RECORDS SHOWN =>
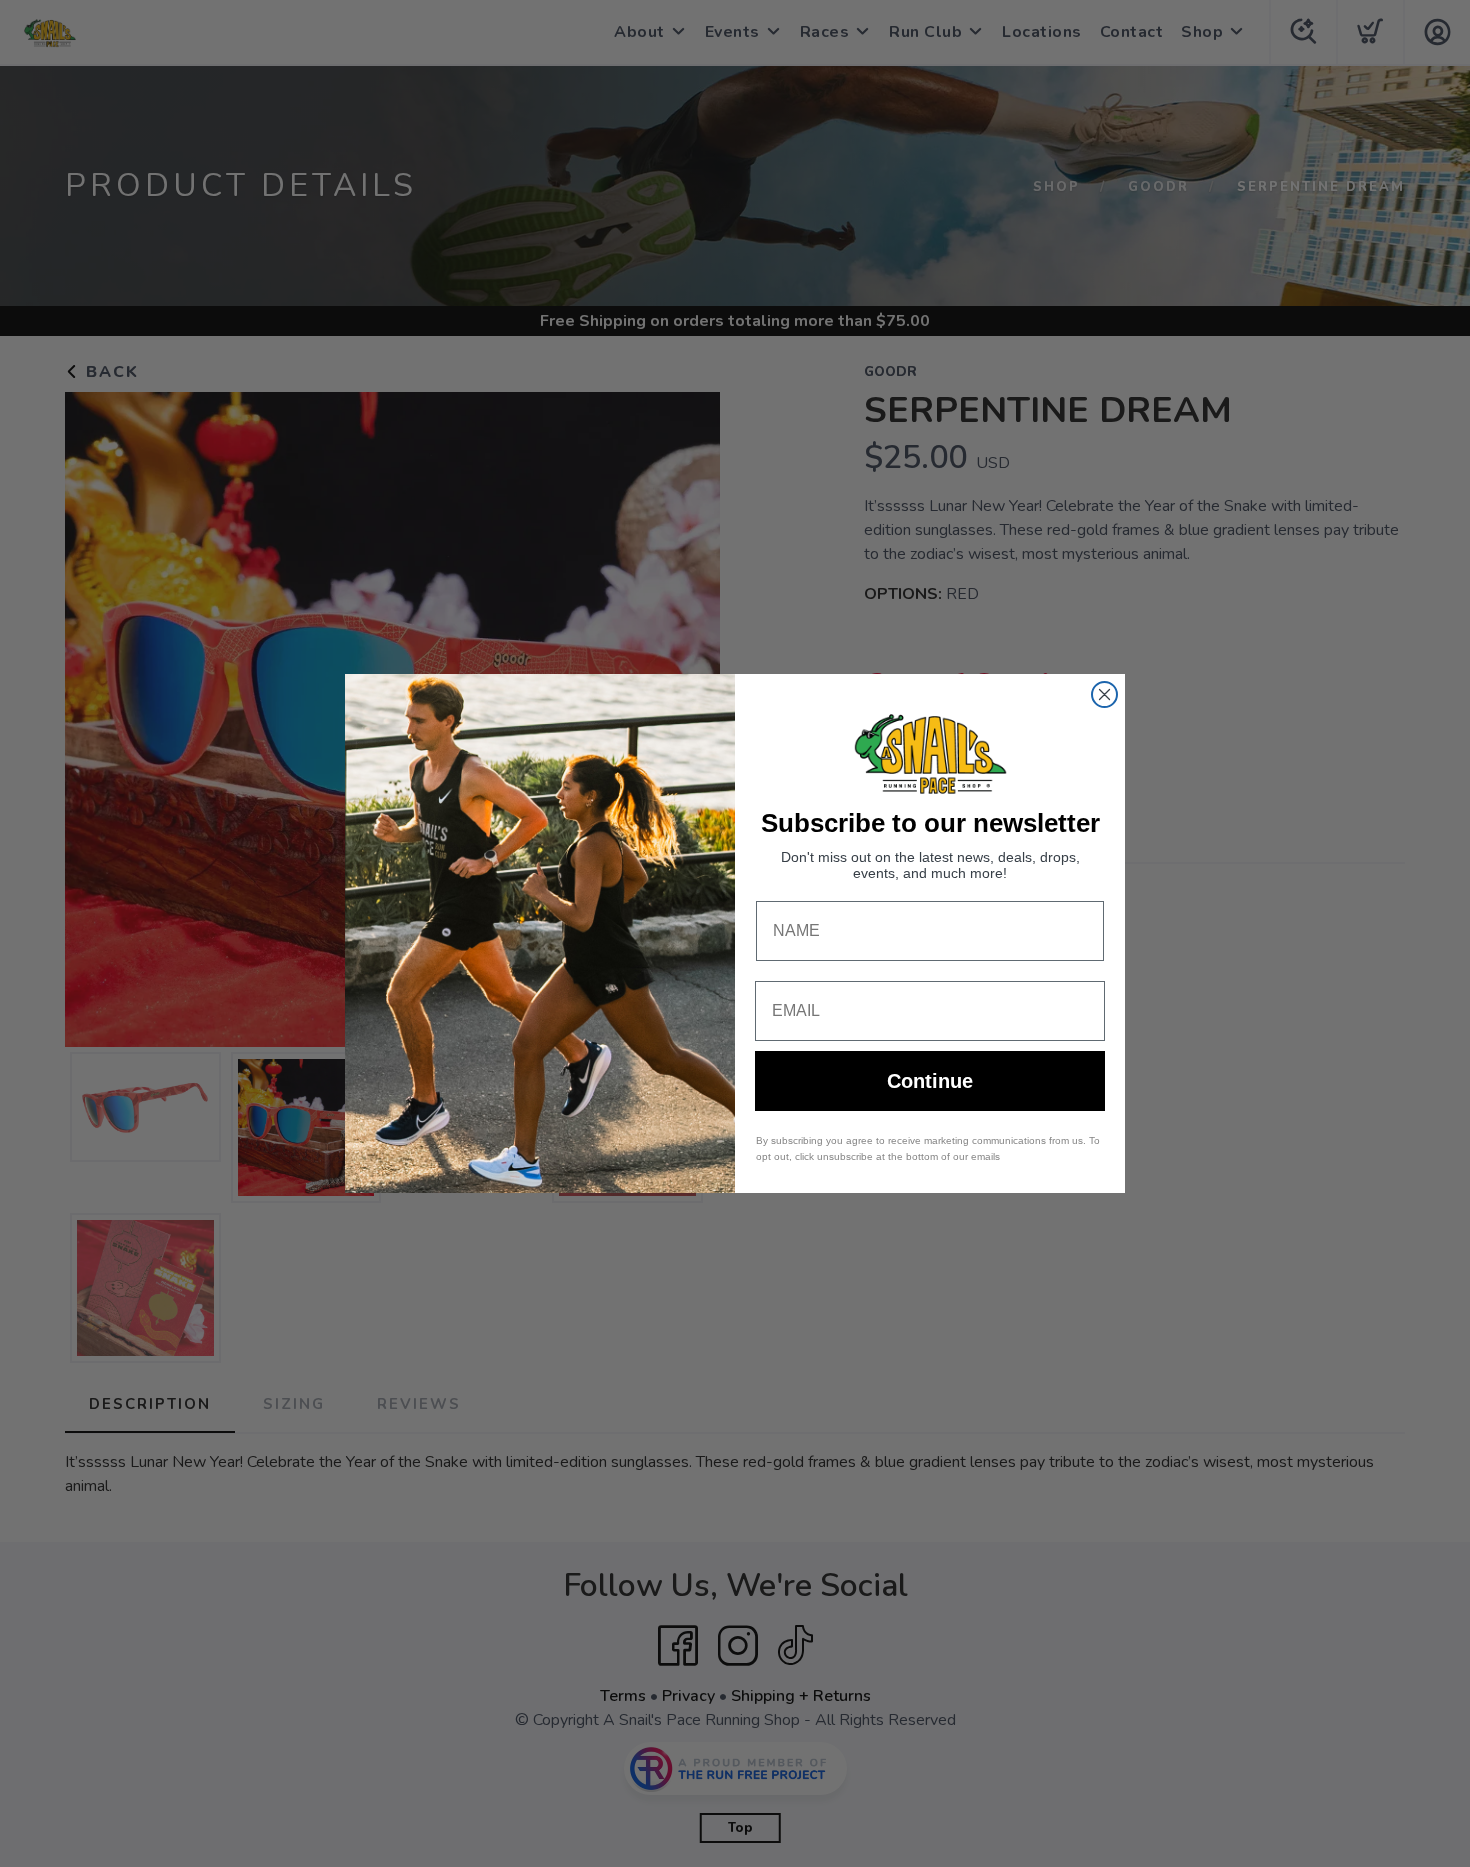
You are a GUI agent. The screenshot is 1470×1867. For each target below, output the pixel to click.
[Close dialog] (1104, 694)
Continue (930, 1081)
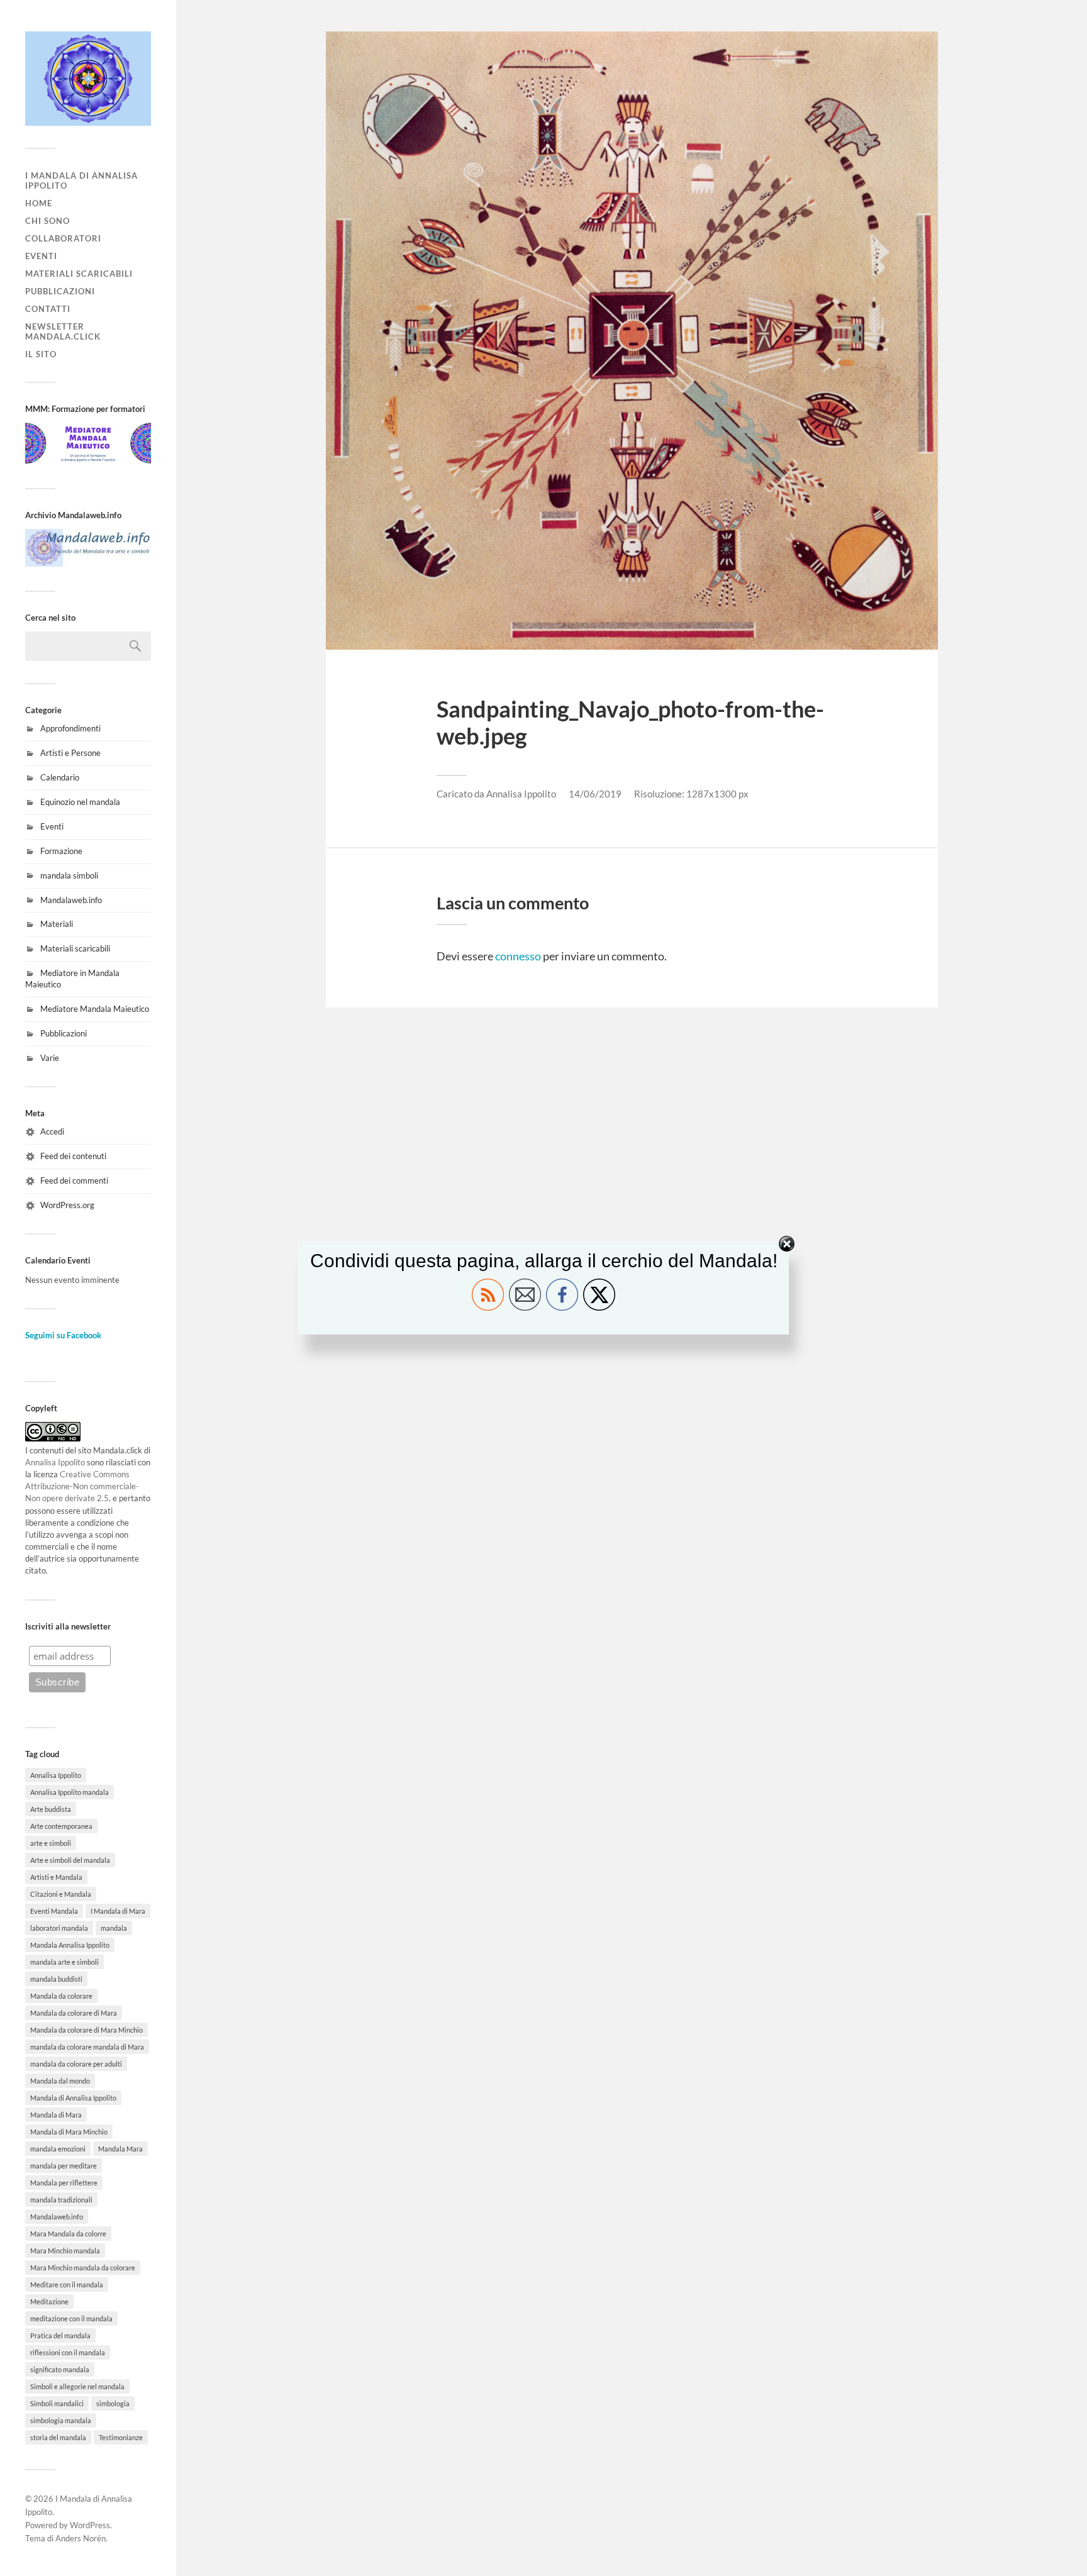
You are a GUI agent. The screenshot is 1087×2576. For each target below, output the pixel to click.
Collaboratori (63, 238)
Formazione (61, 851)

WHAT IS EXPECTED => Only lines holding the word "click" belong in the answer; copy each one from the material.

WORKED SOLUTION =>
You are a GUI agent. The screenshot is 1470×1867. For each target below, output the pixel to click.
You are a GUI agent. The screenshot is 1087×2576. For each target below, output the pixel to click.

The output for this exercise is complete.